I hope I have quoted that correctly.
It was said by Kirsty Young to Alexandra Shulman, in her introduction on today’s Desert Island Discs on our inestimably wondrous Radio 4. Not daft our Kirsty, not just a radio ‘personality’.
They went on to talk about the choices we make in our dress and the subtle messages we send. It is oft-quoted that women are advised to check out a man’s shoes first. Not sure what men check out first (steady), but at a business meeting, where we are all suited up, I tend to check out the tiny details of the other guy’s jacket, like how many pockets, how many cuff buttons and are those real or faux buttonholes.
All this subtlety can be a bit of a bind, which explains the rise of the shellsuit (shudder) the hoodie (I have 2) and ‘jeans and trainers’ – easy to wear, tells everybody you are normal and don’t care about fashion, and gets you refused entry to nightclubs.
I’m fascinated by all forms of communication, from click! languages, peacock’s plumage, C++, japanese and ASL. Clothes are just another aspect of this.
I’m also fascinated by complexity. I wrote a book about it. (shameless plug: ‘Navigating Complexity: the essential guide to complexity theory in business and management’)

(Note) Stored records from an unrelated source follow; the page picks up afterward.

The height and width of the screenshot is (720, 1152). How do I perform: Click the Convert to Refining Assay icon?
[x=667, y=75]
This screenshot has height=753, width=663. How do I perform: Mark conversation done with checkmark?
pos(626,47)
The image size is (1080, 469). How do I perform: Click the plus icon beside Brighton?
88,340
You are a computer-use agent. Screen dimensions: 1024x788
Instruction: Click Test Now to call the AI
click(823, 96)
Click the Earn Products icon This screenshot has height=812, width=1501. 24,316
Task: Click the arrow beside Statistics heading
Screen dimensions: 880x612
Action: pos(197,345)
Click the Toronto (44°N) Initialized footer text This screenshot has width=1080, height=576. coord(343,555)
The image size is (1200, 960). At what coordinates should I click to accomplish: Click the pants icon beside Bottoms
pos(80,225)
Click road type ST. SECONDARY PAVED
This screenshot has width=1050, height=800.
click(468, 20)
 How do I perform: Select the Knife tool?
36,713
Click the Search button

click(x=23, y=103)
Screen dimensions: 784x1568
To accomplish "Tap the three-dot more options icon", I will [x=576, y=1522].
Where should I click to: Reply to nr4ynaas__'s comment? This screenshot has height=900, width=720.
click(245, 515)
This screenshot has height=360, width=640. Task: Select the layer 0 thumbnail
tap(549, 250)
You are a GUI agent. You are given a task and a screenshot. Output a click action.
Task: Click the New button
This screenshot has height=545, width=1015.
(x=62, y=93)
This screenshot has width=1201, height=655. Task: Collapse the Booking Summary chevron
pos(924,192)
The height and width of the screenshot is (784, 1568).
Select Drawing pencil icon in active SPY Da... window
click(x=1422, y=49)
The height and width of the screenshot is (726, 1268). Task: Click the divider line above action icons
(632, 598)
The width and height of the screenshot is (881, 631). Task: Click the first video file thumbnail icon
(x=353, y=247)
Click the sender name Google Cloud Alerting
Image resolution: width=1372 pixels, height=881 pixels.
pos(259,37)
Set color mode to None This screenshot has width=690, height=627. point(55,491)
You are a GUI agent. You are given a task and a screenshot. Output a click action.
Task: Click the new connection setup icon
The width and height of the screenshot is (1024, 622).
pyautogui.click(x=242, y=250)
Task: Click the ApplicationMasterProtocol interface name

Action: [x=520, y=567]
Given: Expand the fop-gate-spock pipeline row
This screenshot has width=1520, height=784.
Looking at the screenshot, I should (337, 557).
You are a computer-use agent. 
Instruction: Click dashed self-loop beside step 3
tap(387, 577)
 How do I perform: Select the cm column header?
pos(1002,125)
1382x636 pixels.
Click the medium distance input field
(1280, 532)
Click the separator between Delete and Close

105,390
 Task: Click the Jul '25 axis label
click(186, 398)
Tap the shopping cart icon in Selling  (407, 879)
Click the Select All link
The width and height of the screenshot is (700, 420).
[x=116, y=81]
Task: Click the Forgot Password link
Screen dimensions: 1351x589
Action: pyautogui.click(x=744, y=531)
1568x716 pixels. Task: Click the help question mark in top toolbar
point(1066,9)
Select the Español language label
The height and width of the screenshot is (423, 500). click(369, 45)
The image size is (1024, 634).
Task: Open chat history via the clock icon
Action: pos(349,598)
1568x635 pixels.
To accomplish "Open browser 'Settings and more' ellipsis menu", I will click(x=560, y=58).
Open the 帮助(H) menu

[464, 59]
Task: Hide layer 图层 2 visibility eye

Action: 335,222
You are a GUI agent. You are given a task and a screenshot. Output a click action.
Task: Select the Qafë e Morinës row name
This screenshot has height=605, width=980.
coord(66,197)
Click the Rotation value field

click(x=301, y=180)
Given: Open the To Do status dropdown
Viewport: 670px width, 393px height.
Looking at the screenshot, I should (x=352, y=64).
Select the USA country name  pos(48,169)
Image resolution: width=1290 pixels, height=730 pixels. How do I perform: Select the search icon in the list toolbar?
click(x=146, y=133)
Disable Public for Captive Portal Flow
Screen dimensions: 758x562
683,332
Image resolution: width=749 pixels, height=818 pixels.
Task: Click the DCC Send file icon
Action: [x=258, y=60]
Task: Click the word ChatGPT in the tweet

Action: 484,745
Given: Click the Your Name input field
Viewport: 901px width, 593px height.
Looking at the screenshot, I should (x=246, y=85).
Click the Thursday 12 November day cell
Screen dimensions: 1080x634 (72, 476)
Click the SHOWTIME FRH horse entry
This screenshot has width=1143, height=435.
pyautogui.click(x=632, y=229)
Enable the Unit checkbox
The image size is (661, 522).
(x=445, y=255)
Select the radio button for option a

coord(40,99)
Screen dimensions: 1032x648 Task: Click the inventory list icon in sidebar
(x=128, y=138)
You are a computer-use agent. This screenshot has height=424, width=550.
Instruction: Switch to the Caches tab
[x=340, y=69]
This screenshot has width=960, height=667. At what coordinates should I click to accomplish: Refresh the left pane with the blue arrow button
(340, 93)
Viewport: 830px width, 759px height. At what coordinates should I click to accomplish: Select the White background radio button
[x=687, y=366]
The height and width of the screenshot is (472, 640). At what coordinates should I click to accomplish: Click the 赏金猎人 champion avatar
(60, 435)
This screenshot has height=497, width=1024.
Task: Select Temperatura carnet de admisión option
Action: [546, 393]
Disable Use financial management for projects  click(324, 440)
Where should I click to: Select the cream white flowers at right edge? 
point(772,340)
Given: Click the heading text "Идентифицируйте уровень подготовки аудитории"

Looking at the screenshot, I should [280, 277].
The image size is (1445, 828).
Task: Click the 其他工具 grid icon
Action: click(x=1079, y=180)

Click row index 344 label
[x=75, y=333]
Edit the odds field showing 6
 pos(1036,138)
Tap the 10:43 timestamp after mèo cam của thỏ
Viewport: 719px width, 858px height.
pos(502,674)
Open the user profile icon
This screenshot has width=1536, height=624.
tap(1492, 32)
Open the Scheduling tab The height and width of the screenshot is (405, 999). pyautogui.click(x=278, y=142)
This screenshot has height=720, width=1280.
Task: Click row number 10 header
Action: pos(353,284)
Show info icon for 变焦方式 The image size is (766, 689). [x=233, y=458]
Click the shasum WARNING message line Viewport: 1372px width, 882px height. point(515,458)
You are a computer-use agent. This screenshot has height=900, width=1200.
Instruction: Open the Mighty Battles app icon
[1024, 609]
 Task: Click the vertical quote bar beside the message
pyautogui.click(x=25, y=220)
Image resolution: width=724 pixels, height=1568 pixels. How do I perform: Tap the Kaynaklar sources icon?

Complexity theory seeks to find the simplicity on the far side of complexity (Oliver Wendell Hoilmes, Jr) and the idea that ‘style’ is also engaged in the same quest is a fascinating thought, almost a revelation.
In spite of being in charge of one of our leading ‘style bibles’ for more than 20 years, her reputation is that of someone rather down to earth. She thinks designers cut clothes too small, refuses to let superstars have photo and copy approval and when she was first appointed editor, she’d never even been on a fashion shoot. During her tenure Vogue’s circulation has increased.
Her first job as editor was with the men’s magazine GQ and she’s had spells at Tatler, the Sunday Telegraph and writing a weekly column for the Daily Mail.
She says, “Vogue is not my personal taste, really. I think of it more as a kind of newspaper, reporting on what’s out there.”